According to Ugandan Minister of Health Henry Kyemba, Amin visited Arube's corpse in the Mulago Hospital mortuary after the coup had been defeated. He spent about three minutes alone with the corpse; Kyemba alleged that he might have cannibalized Arube's blood. Amin also ordered a selective purge of Kakwa army officers and Lugbara troops, most of them Christian, killing about 500. These troops were allegedly executed by "firing squad, shot in the knee caps and left to bleed, thrown alive to Nile crocodiles, drenched in petrol and burned". Punitive operations targeted the West Nile region, causing many civilians to flee to Sudan. However, most of the surviving supporters of the coup were treated leniently, as their cause was relatively popular among the military. The President organized a commission of inquiry which put most of the blame for the events on the government. A subsequent military tribunal of the coup plotters also did not proceed according to Amin's wishes. Elly Aseni was not prosecuted, and then released, as many Uganda Army members voiced their sympathy for him. Amin accepted this outcome, as he had been informed that other soldiers would attempt a coup if Aseni was convicted. Aseni subsequently retired with pay in Arua, and was later appointed ambassador to the Soviet Union. Bakka was also pardoned, and continued to serve in the army until 1979. In addition, Amin was forced to placate the troops by giving in to several initial demands of the coup plotters, including dismissing Marella and appointing Mustafa Adrisi as new chief of staff. Toweli was also sent away from Kampala. New personnel were appointed to lead the unpopular Military Police, including Lieutenant Colonel Albert Drajua as new commander, and orders were given to curtail its violent excesses. Marella retired in Yei in southern Sudan.

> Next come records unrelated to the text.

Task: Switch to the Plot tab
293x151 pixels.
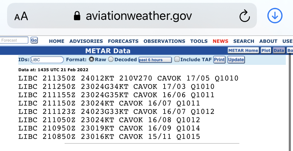Action: [x=266, y=51]
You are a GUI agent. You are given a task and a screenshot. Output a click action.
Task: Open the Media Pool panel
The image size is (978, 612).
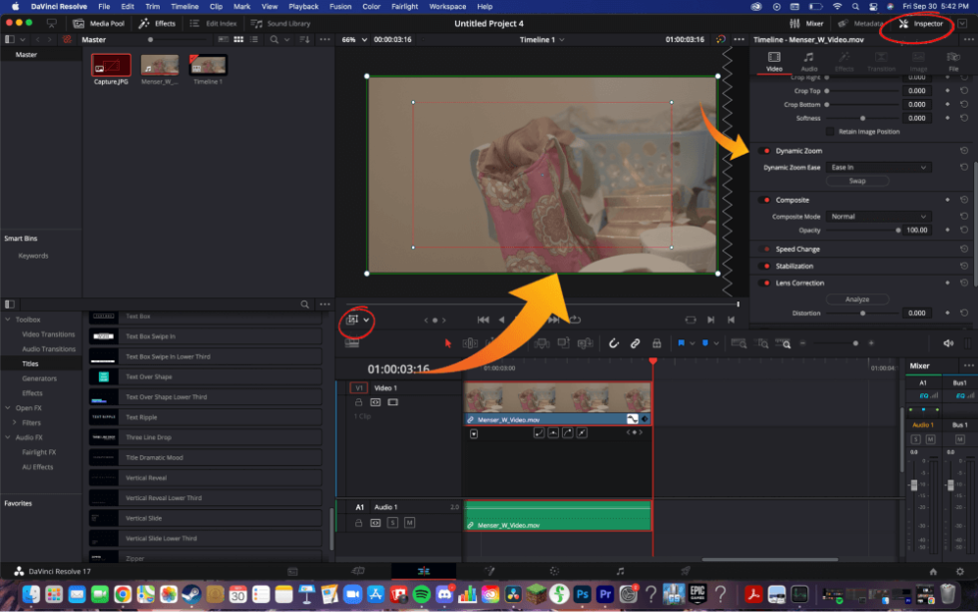[99, 23]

Amin took precautions to prevent a repeat of the coup. Mutineers and suspected coup sympathizers were transferred to posts outside the capital. The entire Malire Battalion was moved to the town of Bombo. The President also divorced his wife Kay, an ethnic Lugbara, as she was suspected of having acted as an informer for the coup plotters. She was murdered five months later.

Despite the failure of Arube's coup, resistance to Amin within the military continued. In May 1974, groups of anti-Amin soldiers clashed with each other in Entebbe after failing to coordinate a unified opposition to the government. After the purge of the Lugbara commander of the Suicide Battalion, another uprising broke out in November 1974. Lugbara troops mutinied at the Mbuya barracks, and revolting Suicide Battalion troops had to be defeated at Mbarara. At least 15 soldiers were killed, and several others deserted. Thereafter, the Lugbara were no longer powerful enough to act as "counterweight to the Amin regime". From 1975, the "Kakwa-Nubi-Anyanya core" was dominant in the military. Despite their loss of power, most members of other West Nile tribes remained at least nominally loyal, as they still benefited from Amin's regime.

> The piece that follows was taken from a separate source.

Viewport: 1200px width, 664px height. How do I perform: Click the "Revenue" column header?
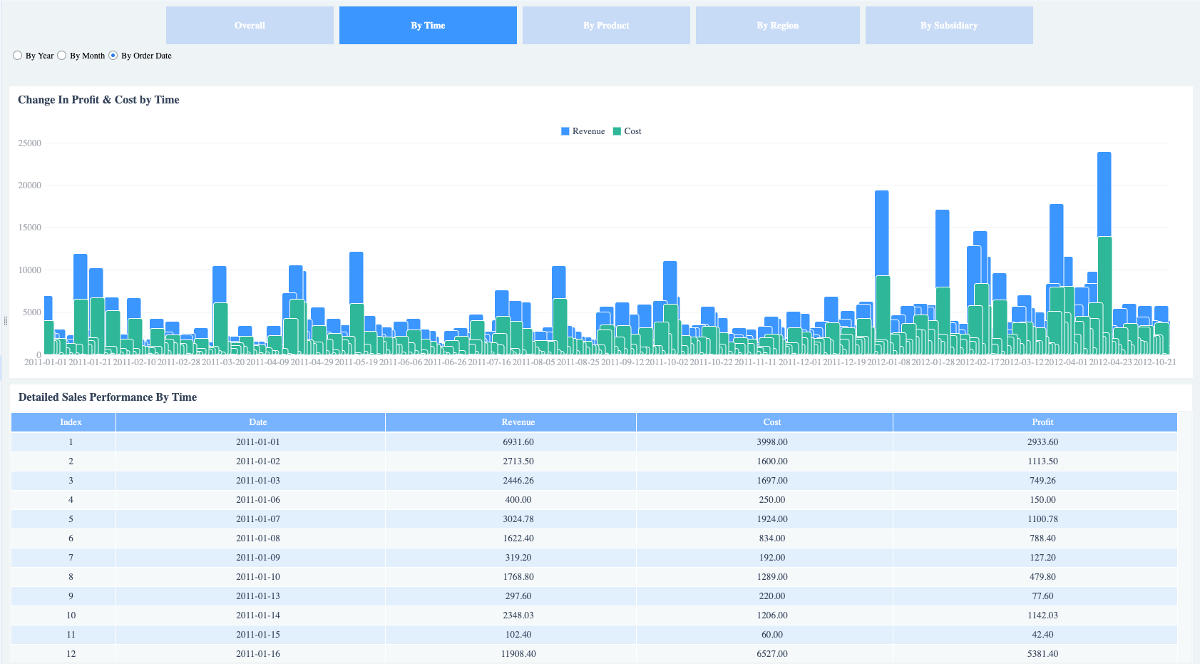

The Uganda Army continued to suffer from unrest and infighting, including several more coup attempts. In 1977, members of the Malire Battalion were involved in another coup attempt, code-named Operation Mafuta Mingi. Amin was finally overthrown during the Uganda–Tanzania War in April 1979. In January 2013, Uganda's new national military, the Uganda People's Defence Force, declared its intention to honor Arube's attempt to overthrow Amin. To this end, the military decided to exhume Arube who had been buried in Jinja in 1974, and rebury him with full military honors in his hometown of Koboko. Arube was reburied in February 2013. Several local leaders in Koboko used the opportunity to implore President Yoweri Museveni to "forgive" Idi Amin's mistakes. Museveni responded by saying "I cannot blame West Nile because of mistakes made by Idi Amin. [...] If somebody makes a mistake, he makes it as an individual. [...] But I thank Arube for dying like a soldier and a hero for opposing what Amin was doing."